> [Trecho extraído]:

((

Sobre a abertura no downstream, Rafael Grisolia, CEO da BR Distribuidora defendeu mudanças regulatórias que destravem os investimentos, bem como o combate ao mercado irregular. “É muito importante uma competição sadia, com as mesmas regras para todos. Mas temos que estar atentos ao roubo de combustíveis e à evasão fiscal. E a tecnologia é aliada para monitorar esse sistema”, afirmou.

Mudanças nos hábitos do consumidor

Na visão de Araújo, 2020 acelerou um processo de jornadas mais digitais e com menos contato. Neste sentido, o CEO expôs que o objetivo da empresa é servir como um agente de conveniência e praticidade na jornada de mobilidade dos consumidores, oferecendo soluções que se adequem aos novos hábitos.  “Não importa se é veículo compartilhado, carro elétrico ou movido a células de hidrogênio, as pessoas sempre estarão em mobilidade. Nós seguiremos servindo nosso propósito de conhecer e atender a demanda das pessoas”, diz.

Para Grisolia, a pandemia trouxe mudanças na mobilidade, no turismo e na aviação. “A transição energética também influencia mais as decisões dos clientes. E a BR Distribuidora reforçou seu propósito de entregar energias, de buscar o melhor para o ser humano, de entregar valor para a sociedade”, afirmou.

Na opinião de Ricardo Mussa, CEO da Raízen, o mercado brasileiro de distribuição é sustentável e ainda vai crescer por até 20 anos, pois atende às expectativas da sociedade. “As pessoas estão mais atentas com saúde, meio ambiente, os critérios ESG (sigla para Social, Governança e Meio Ambiente). Isso veio para ficar e trouxe um prêmio efetivo inédito”, disse.

Mercado irregular de combustíveis

Alta tributação e baixas margens brutas da distribuição, da logística e da revenda fazem com que seja atrativa a prática de sonegação, inadimplência contumaz, vendas sem documento fiscal, simulação de operações fictícias e adulteração. Segundo a FGV, em 2019, a sonegação e a inadimplência do setor somaram R$ 7,2 bilhões. Essa prática gera prejuízos, desestimulando investimentos e reduzindo receitas dos governos.

))

> [Exercícios propostos]:
1. Copie do texto sobre a distribuição de combustíveis o trecho que começa em "Alta tributação e" e termina em "receitas dos governos.".
2. Responda com base no texto sobre a distribuição de combustíveis:
(a) Que cargo Rafael Grisolia ocupa?
(b) Segundo Ricardo Mussa, por até quantos anos o mercado brasileiro de distribuição ainda vai crescer?
(c) De acordo com a FGV, quanto somaram a sonegação e a inadimplência do setor em 2019?
3. Dê continuidade ao texto sobre a distribuição de combustíveis a partir da última frase apresentada.

> [Dados fornecidos]:
((

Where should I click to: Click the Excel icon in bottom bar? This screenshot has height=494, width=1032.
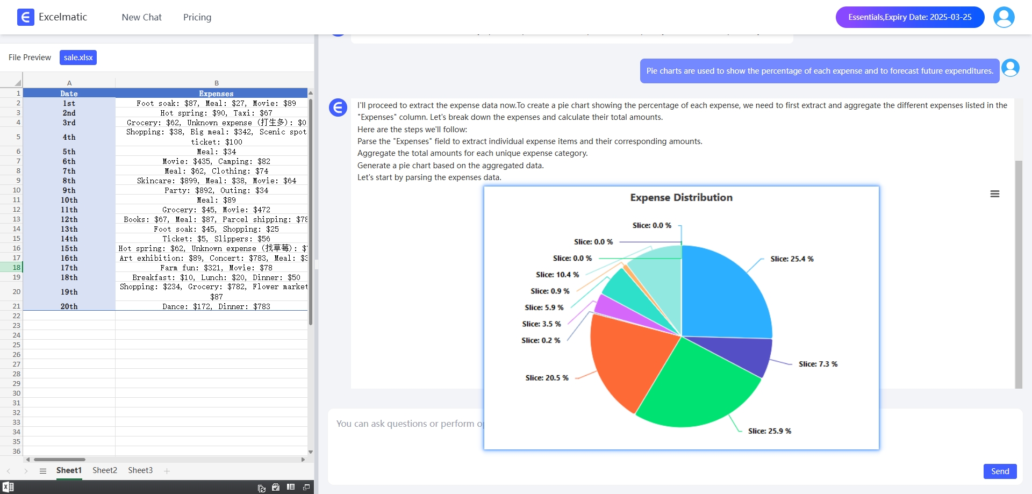coord(8,487)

))

> [Gabarito]:
1.
Alta tributação e baixas margens brutas da distribuição, da logística e da revenda fazem com que seja atrativa a prática de sonegação, inadimplência contumaz, vendas sem documento fiscal, simulação de operações fictícias e adulteração. Segundo a FGV, em 2019, a sonegação e a inadimplência do setor somaram R$ 7,2 bilhões. Essa prática gera prejuízos, desestimulando investimentos e reduzindo receitas dos governos.

2.
(a) CEO da BR Distribuidora.
(b) Por até 20 anos.
(c) R$ 7,2 bilhões.

3.
Carlo Rodrigo Faccio, diretor do Instituto Combustível Legal (ICL), defendeu que, além da necessidade da reforma tributária, outra solução para reduzir os problemas no setor é o uso de vacinas tecnológicas, como bombas criptografadas e monitoramento de cargas em trânsito.

Biocombustíveis: alternativas para descarbonização do setor

Em um cenário de transição energética, os biocombustíveis são uma das principais alternativas para a descarbonização do setor. “Hoje o Brasil é o segundo maior produtor de etanol e o segundo de biodiesel. Essa história de sucesso não garante o sucesso do futuro. Temos que avançar na adoção de políticas públicas que permitam uma sinergia cada vez maior entre os biocombustíveis e os outros mercados”, defendeu Valeria Amoroso Lima, Diretora Executiva de Downstream do IBP (Instituto Brasileiro de Petróleo e Gás).

Heloisa Borges Esteves, Diretora de Petróleo, Gás Natural e Biocombustíveis da EPE (Empresa de Pesquisa Energética), acredita na força dos biocombustíveis como a solução energética para o Brasil. “Quando falamos do caminho para o biomercado, temos claro que o processo terá de se adequar às características de cada país e a agenda climática influenciará cada vez mais o comércio e as relações internacionais. As políticas adotadas para os biocombustíveis devem estar em constante evolução, de forma a manter a segurança energética e promover o desenvolvimento social e econômico, atendendo aos requisitos da sustentabilidade”.

Para Claudio Rogerio Linassi Mastella, Gerente Executivo de Comercialização da Petrobras, é preciso apostar nas novas tecnologias dos biocombustíveis avançados. “Todos os biocombustíveis precisam ser incentivados e a utilização de soluções locais permitirá o desenvolvimento de processos e produtos e impulsionará o sucesso de programas como o Renovabio. Os principais mercados tratam a descarbonização de forma ampla e não por mandatos volumétricos para biocombustíveis específicos”.